▶ [STORED DATA]:
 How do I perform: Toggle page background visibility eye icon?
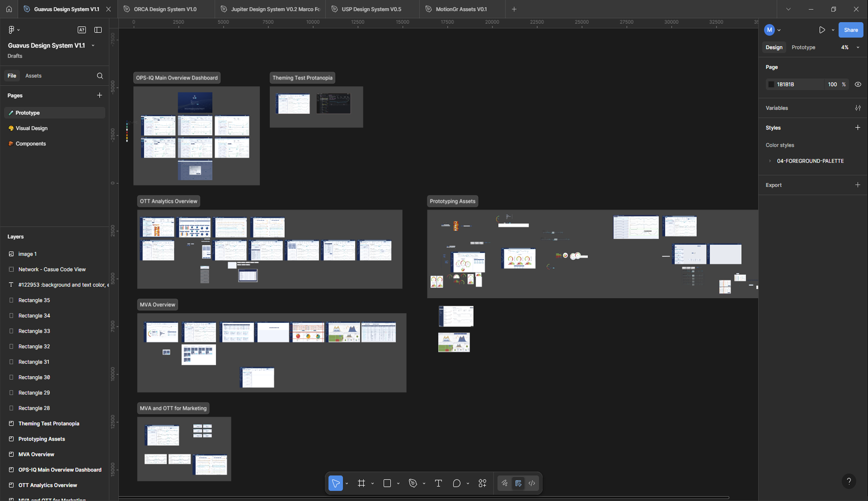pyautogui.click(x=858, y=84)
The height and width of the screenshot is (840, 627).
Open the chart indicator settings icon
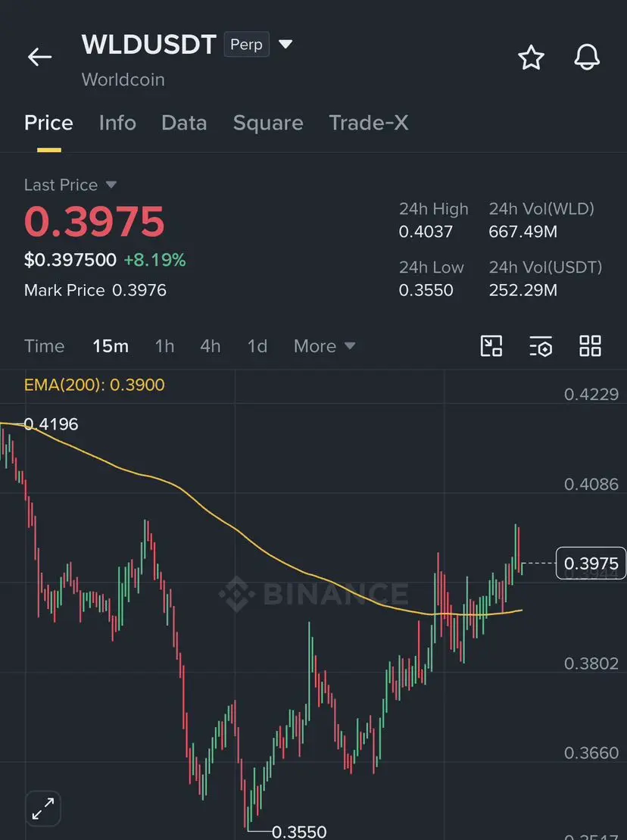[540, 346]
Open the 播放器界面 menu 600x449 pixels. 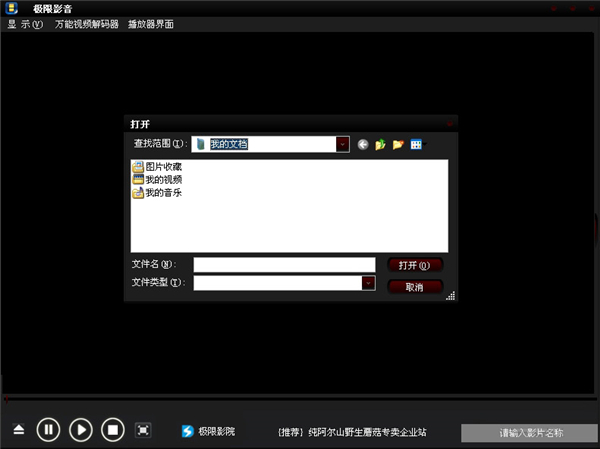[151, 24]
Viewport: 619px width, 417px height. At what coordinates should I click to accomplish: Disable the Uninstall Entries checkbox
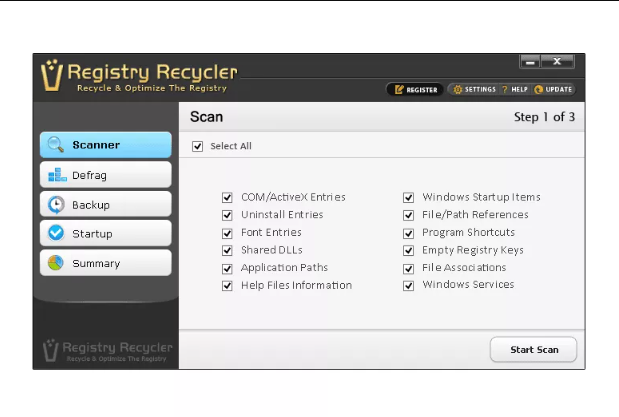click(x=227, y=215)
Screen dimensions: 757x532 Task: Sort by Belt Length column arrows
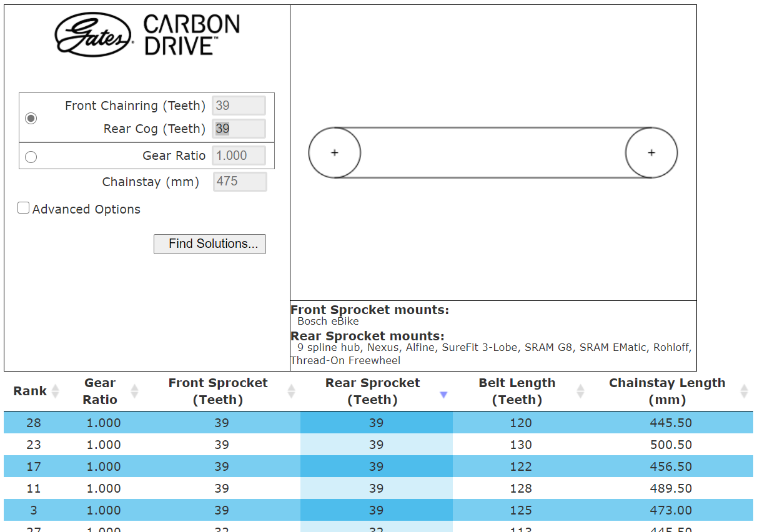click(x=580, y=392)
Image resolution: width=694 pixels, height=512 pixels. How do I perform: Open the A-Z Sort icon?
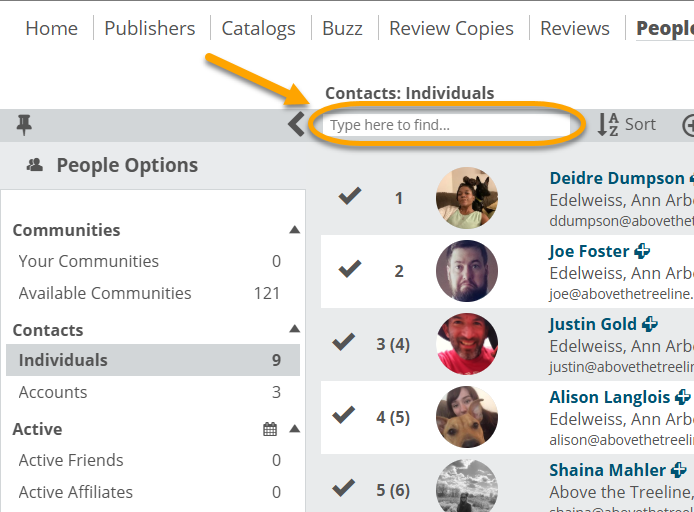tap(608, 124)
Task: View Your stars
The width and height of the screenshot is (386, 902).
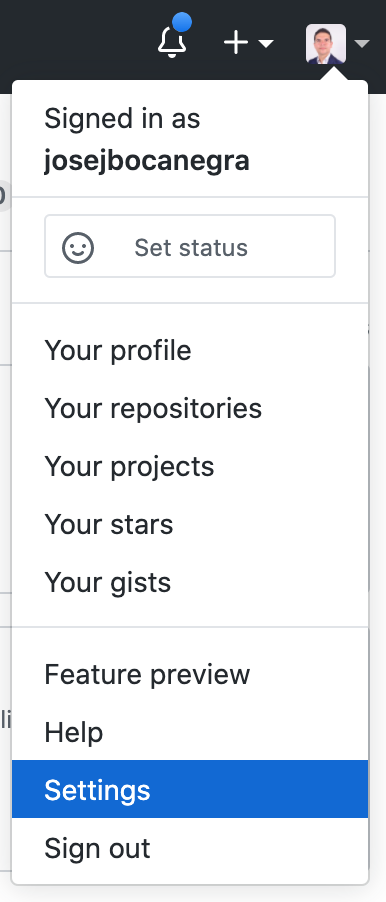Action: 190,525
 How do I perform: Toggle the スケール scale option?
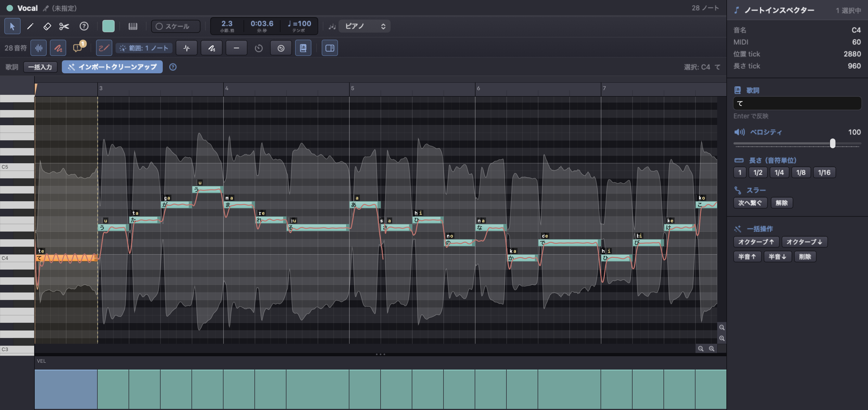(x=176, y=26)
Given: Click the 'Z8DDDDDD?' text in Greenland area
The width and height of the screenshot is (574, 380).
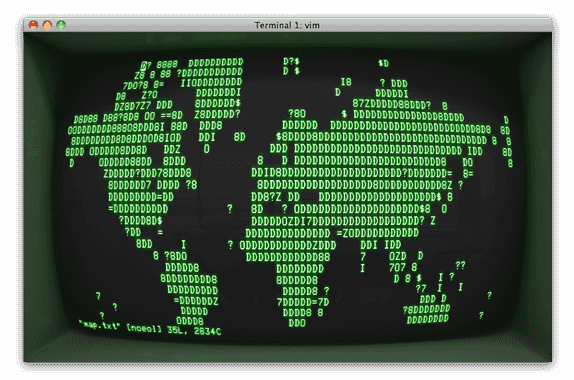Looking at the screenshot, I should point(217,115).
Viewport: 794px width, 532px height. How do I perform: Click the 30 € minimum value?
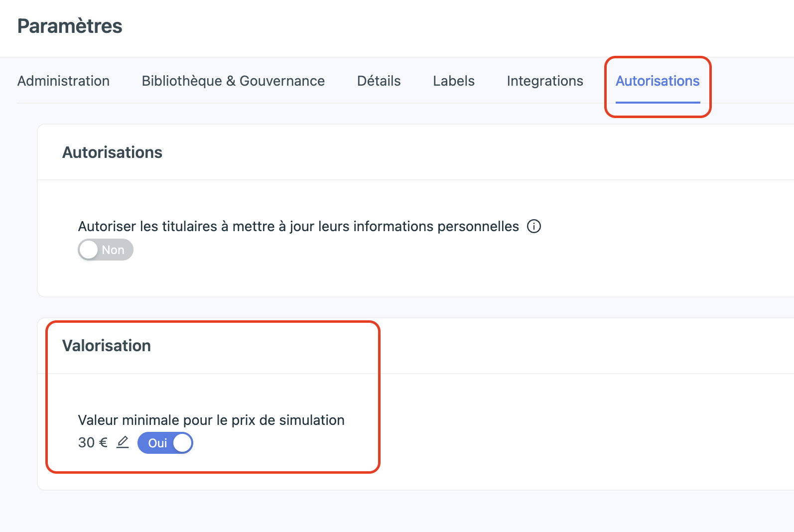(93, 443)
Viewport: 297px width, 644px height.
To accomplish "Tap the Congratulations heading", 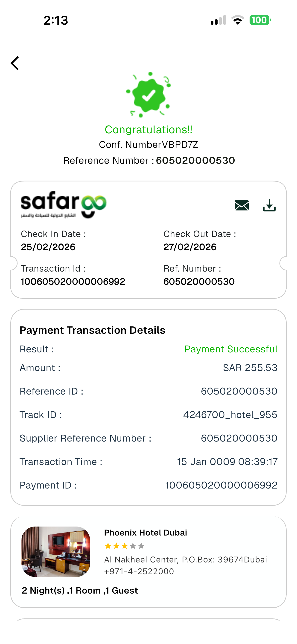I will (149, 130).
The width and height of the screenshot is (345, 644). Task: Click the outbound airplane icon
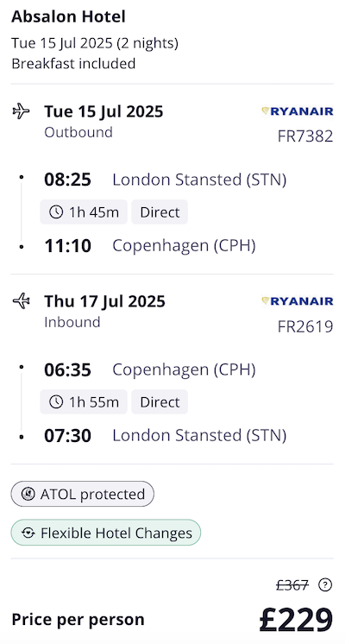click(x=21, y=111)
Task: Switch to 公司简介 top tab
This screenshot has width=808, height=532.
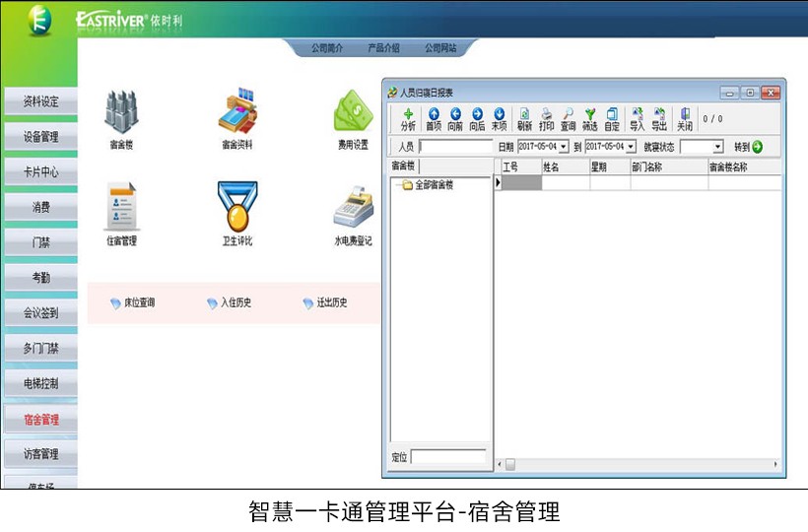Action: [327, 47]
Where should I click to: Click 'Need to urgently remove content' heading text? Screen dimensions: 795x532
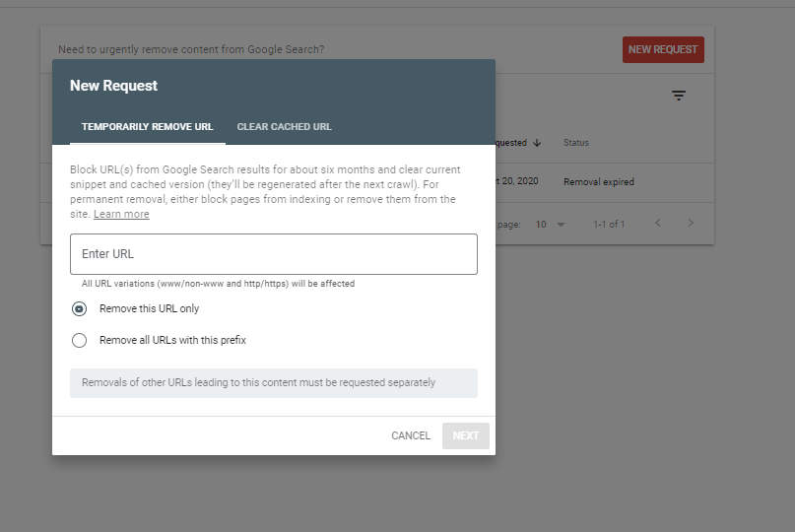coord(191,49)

▶ [YOUR TASK]: Copy exactly, leaving out pictures, the lines from the line containing "Task: Switch to 公司简介 top tab" through the last line of the records.

▶ [RESULT OF THE TASK]:
Task: Switch to 公司简介 top tab
This screenshot has width=808, height=532.
Action: [327, 47]
Where should I click to: Click 'Need to urgently remove content' heading text? Screen dimensions: 795x532
coord(191,49)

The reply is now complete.